-------- Data under study --------
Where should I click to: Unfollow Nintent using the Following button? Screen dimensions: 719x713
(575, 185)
--------
-------- Data under study --------
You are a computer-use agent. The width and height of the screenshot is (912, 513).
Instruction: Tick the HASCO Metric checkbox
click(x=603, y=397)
--------
-------- Data under study --------
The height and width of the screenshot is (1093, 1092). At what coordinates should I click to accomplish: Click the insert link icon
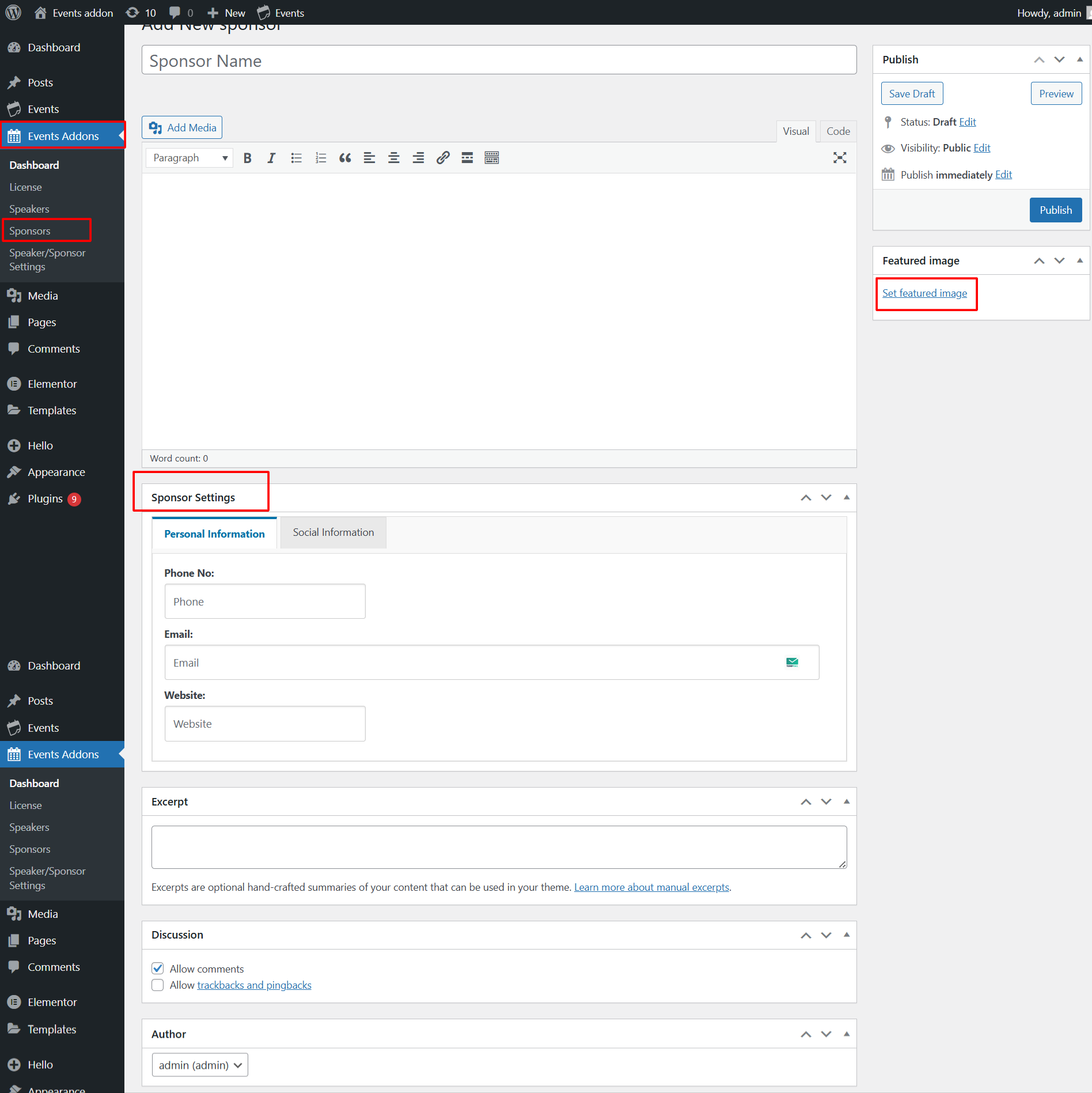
--------
Task to carry out.
Please copy every line of the data that carries the string "height".

Written reply.
You are a computer-use agent. The width and height of the screenshot is (912, 513).
The height and width of the screenshot is (1093, 1092). At what coordinates should I click to accomplish: Click the insert link icon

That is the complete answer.